Gastric cancer is a disease with high molecular and phenotypic heterogeneity. We integrated 119,878 cells from different molecular subtypes of gastric cancer and conducted comprehensive analysis. We found that patients with different molecular subtypes of gastric cancer showed significantly different cell composition heterogeneity, and the proportion of plasma cells was higher in GS tumors. After that, we constructed subtype-specific lncRNA-gene regulatory networks and identified subtype-specific lncRNA-related biological functions and pathways. Our study found that MALAT1-CTNNB1 regulatory pairs existed in CIN subtype, XIST-KLF2 regulatory pairs existed in GS subtype, and KCNQ1OT1-CCND2 regulatory pairs existed in MSI subtype. Next, we identified subtype-specific lncRNAs associated with prognosis.
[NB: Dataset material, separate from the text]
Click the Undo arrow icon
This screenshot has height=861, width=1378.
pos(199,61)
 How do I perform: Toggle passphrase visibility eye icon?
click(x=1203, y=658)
Our study found that NEAT1 could be used as prognostic factors for CIN tumors, and MALAT1 and XIST could be used as prognostic factors for GS tumors. In addition, we characterized the interactions between tumor cells and tumor microenvironment cells in different molecular subtypes of gastric cancer. In conclusion, we revealed the heterogeneity among different TCGA molecular subtypes of gastric cancer at the single-cell level, and identified the subtype-specific lncRNAs associated with prognosis. Our study may contribute to the in-depth understanding of the heterogeneity of gastric cancer and the prediction of patient prognosis.